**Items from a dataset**
● ● ● ●

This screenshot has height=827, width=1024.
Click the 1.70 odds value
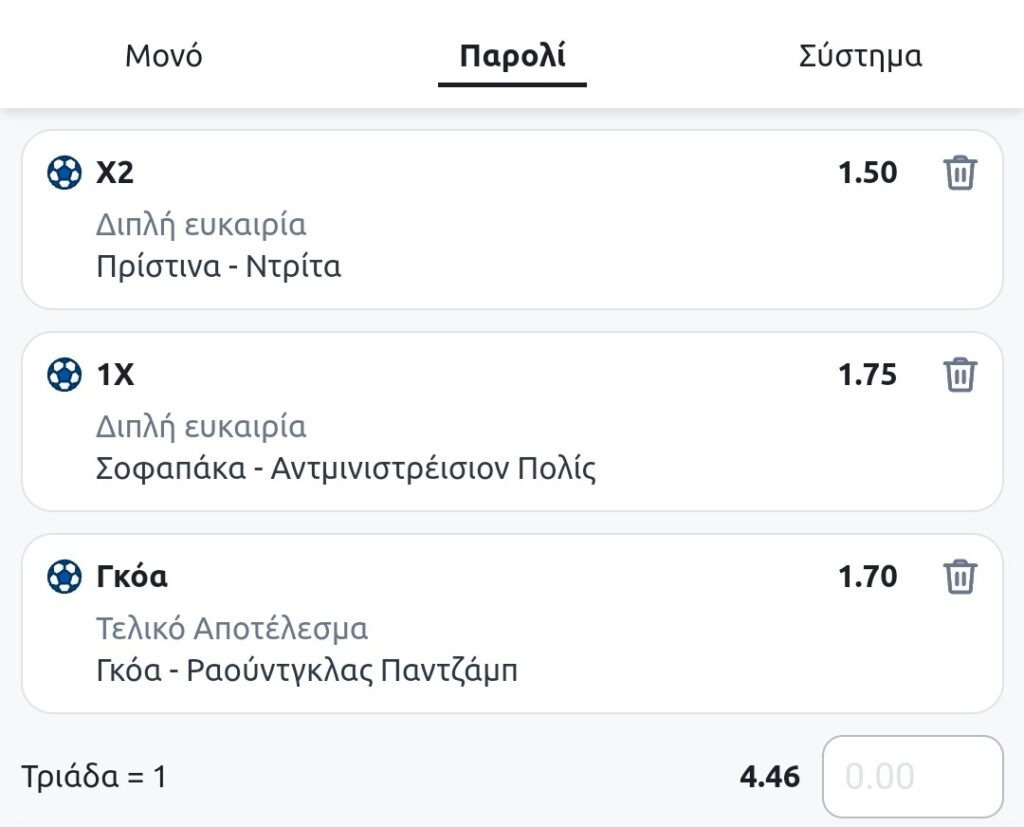tap(867, 577)
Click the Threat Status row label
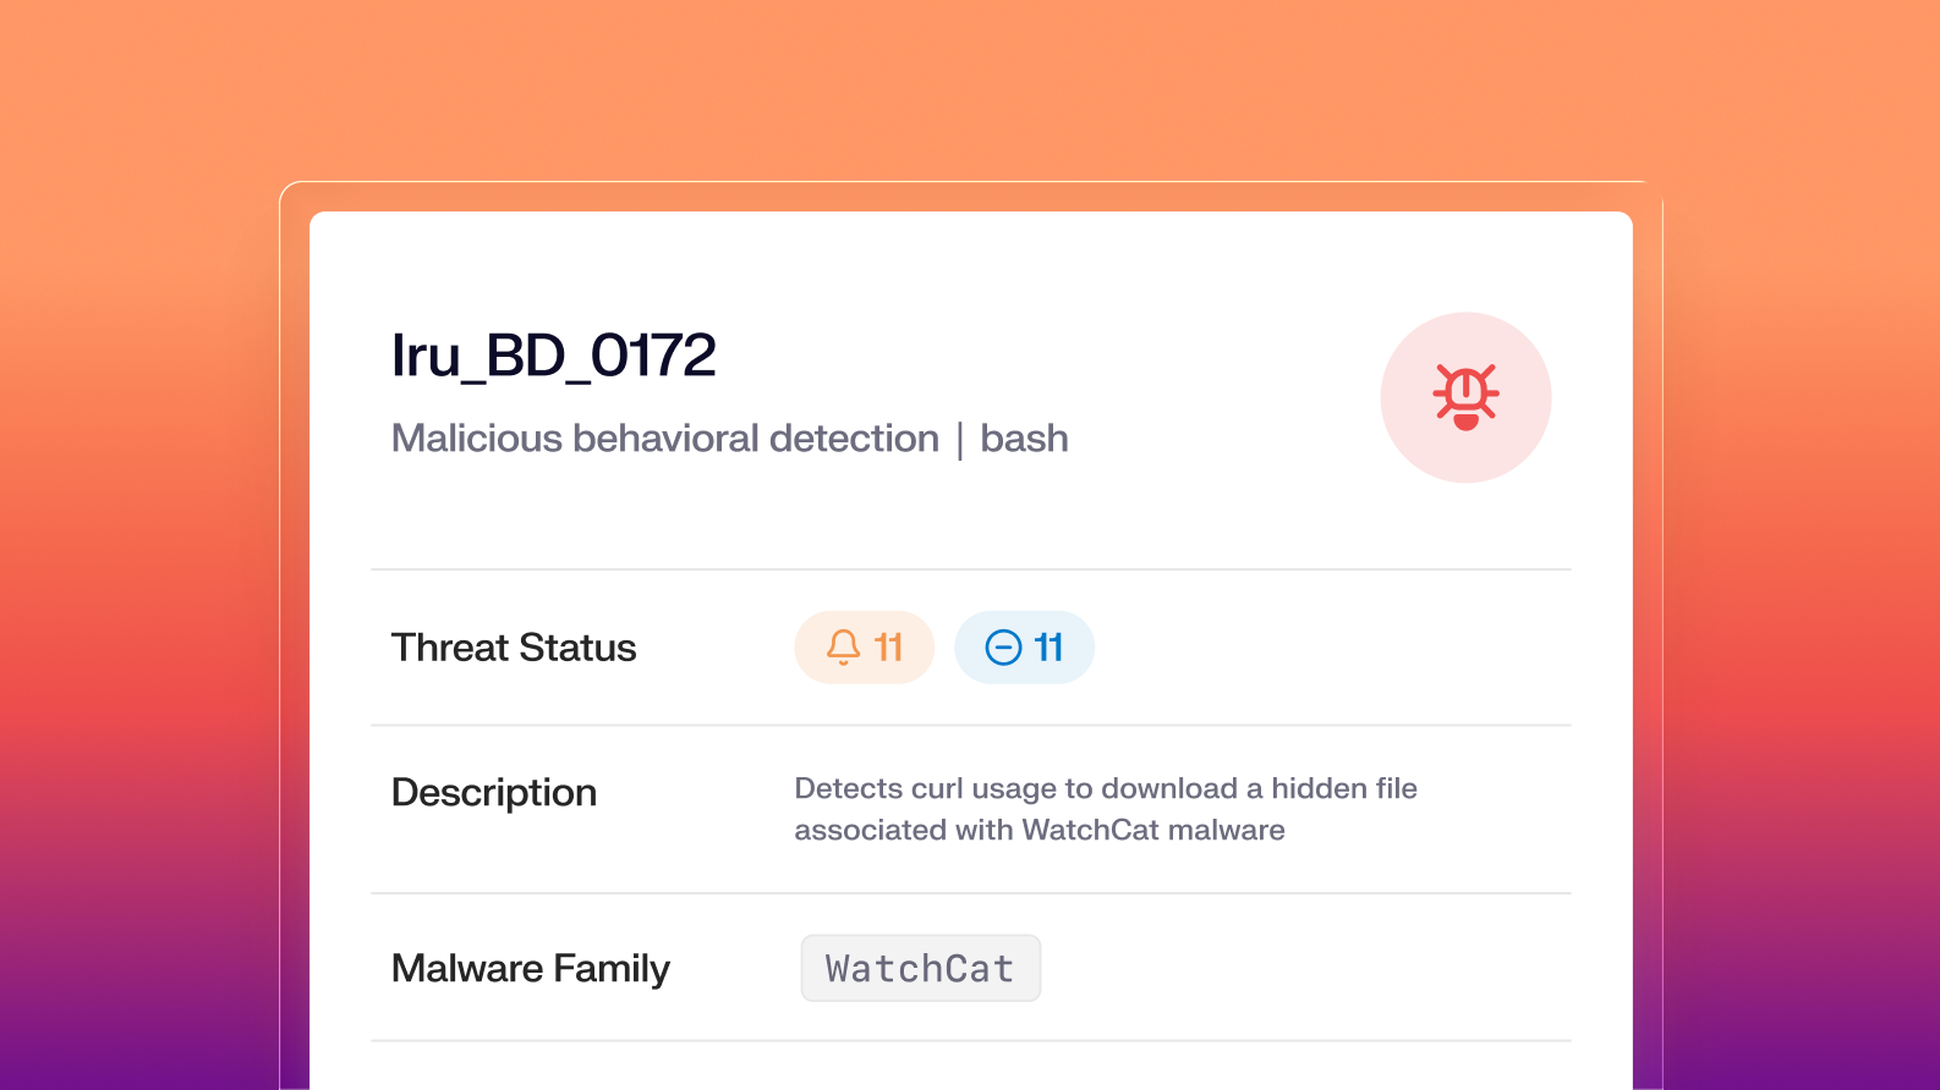 click(513, 647)
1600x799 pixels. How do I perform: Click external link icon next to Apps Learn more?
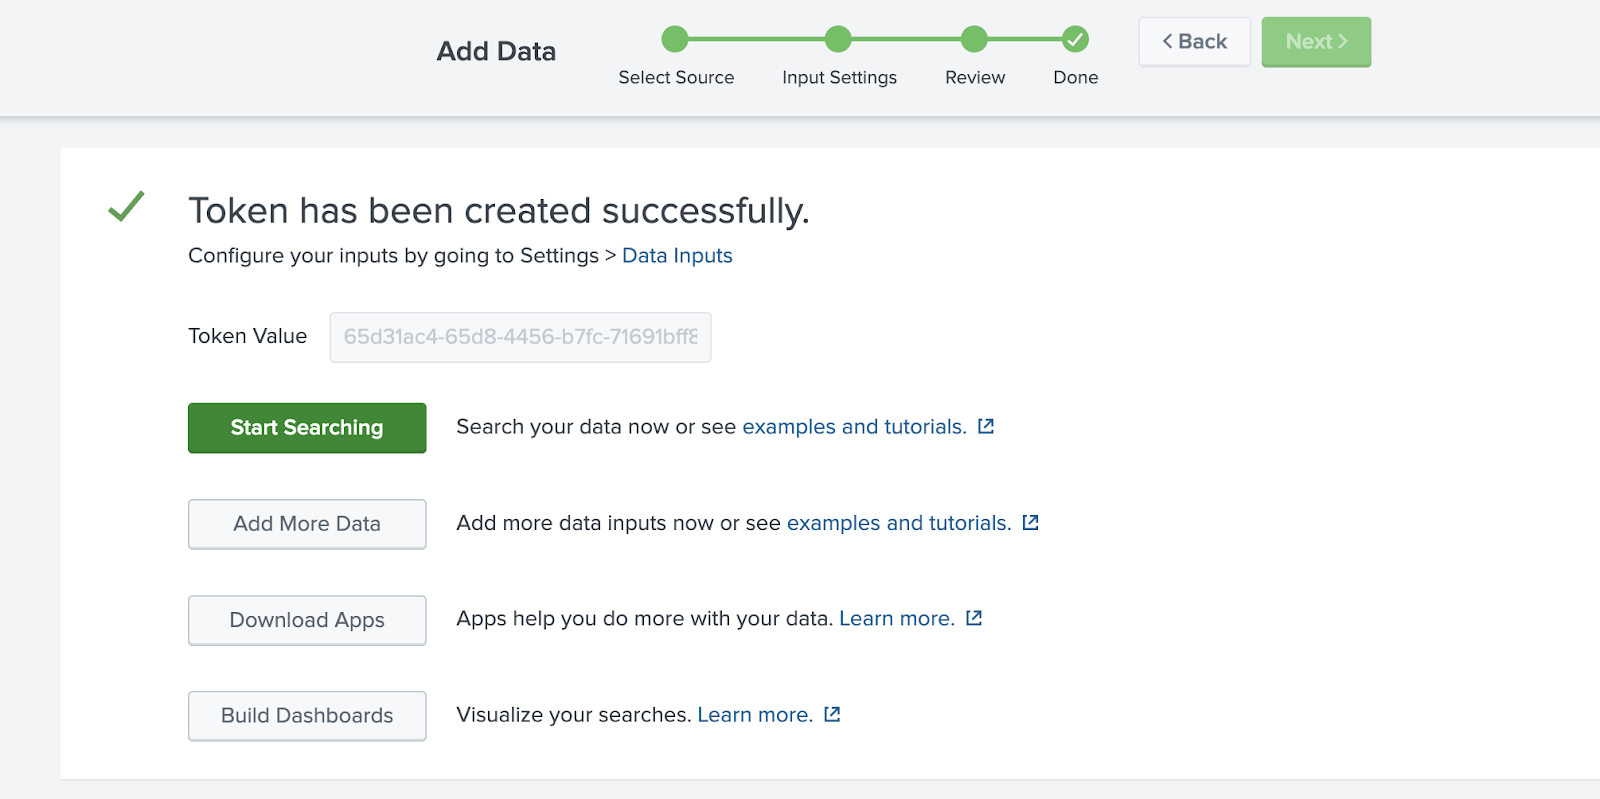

● ● ● ●

**EXERCISE OBJECTIVE**
After removing each picture, print the entries above exactly as they were.

**OUTPUT**
This screenshot has height=827, width=1024.
Click the 1.70 odds value
tap(867, 577)
Click the Threat Status row label
 click(513, 647)
1600x799 pixels. How do I perform: Click external link icon next to Apps Learn more?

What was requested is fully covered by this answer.